— Start Given entries —

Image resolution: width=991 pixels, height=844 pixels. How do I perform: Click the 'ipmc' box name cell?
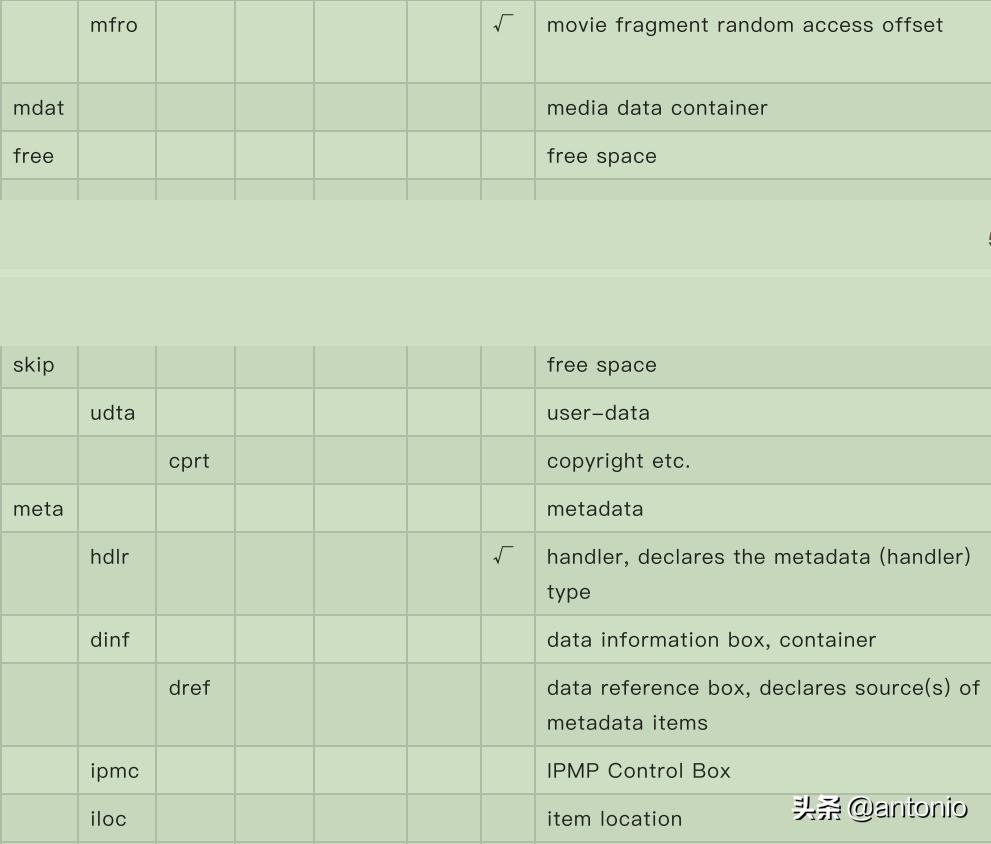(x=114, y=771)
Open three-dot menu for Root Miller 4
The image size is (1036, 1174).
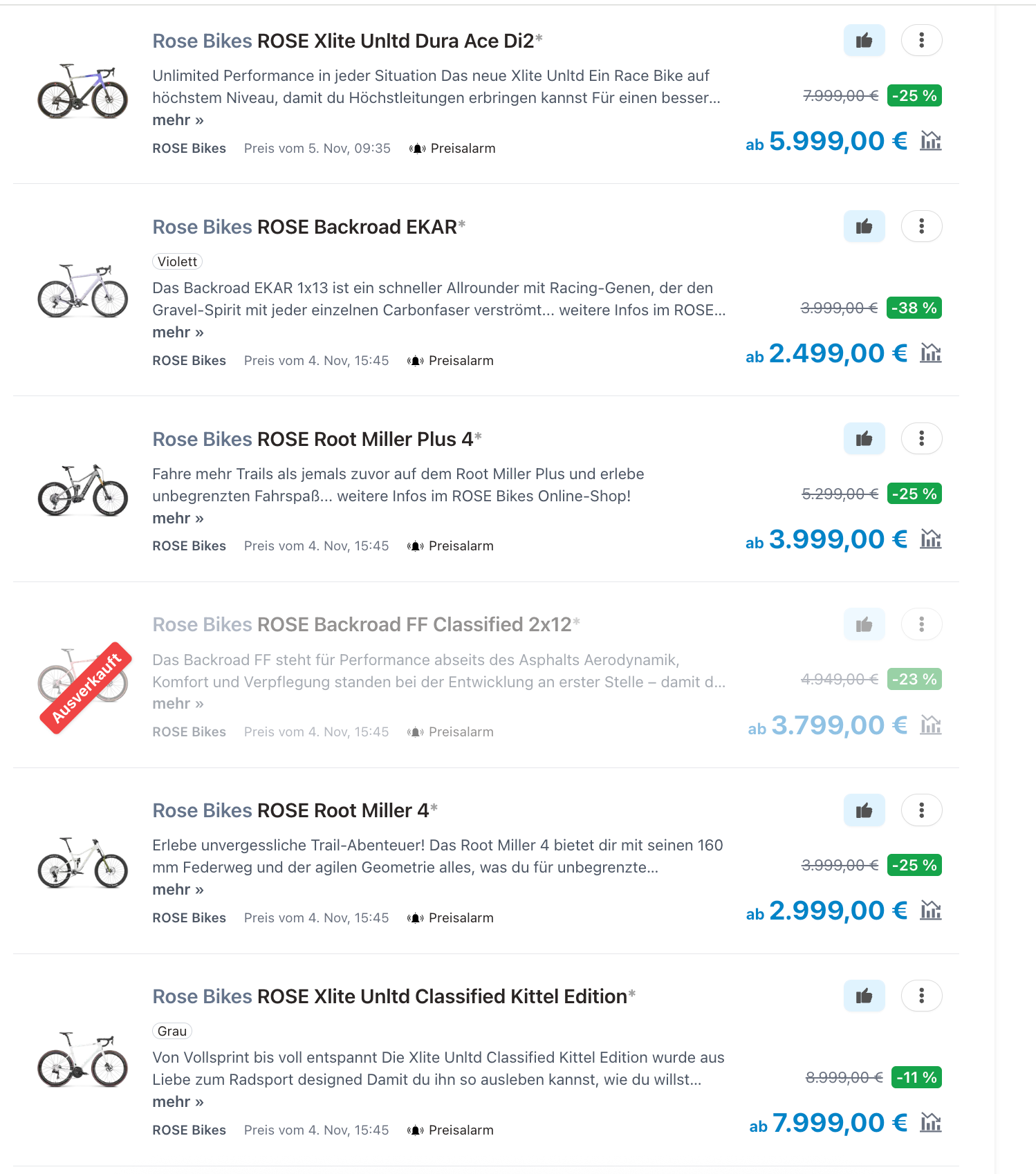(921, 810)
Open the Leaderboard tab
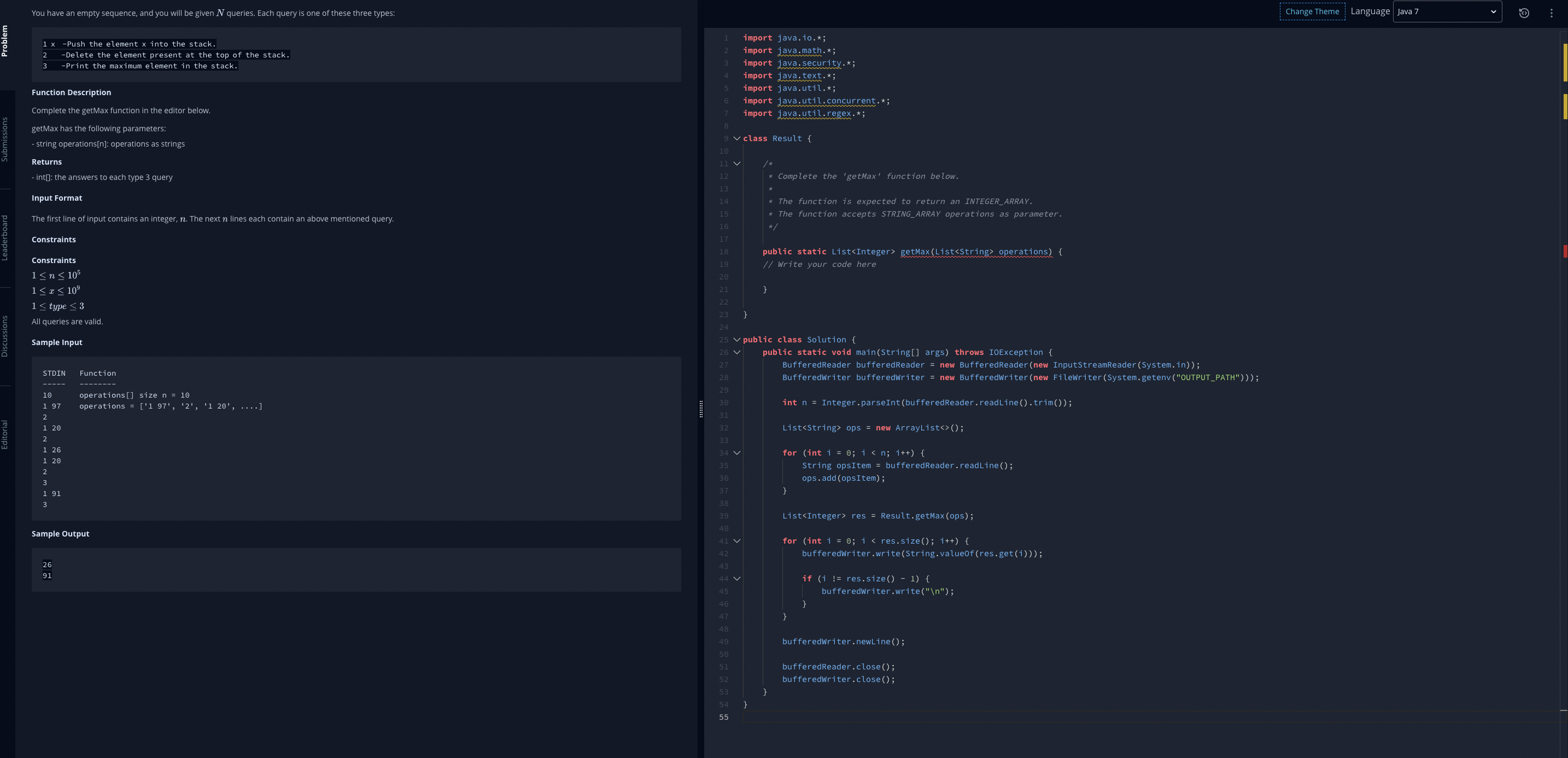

— End Given entries —

- What the exercise asks -
Print every line above word for word, leaving out the pictures.

- Answer below -
Image resolution: width=991 pixels, height=844 pixels. How do I perform: Click the 'ipmc' box name cell?
(x=114, y=771)
Open three-dot menu for Root Miller 4
The image size is (1036, 1174).
(921, 810)
Open the Leaderboard tab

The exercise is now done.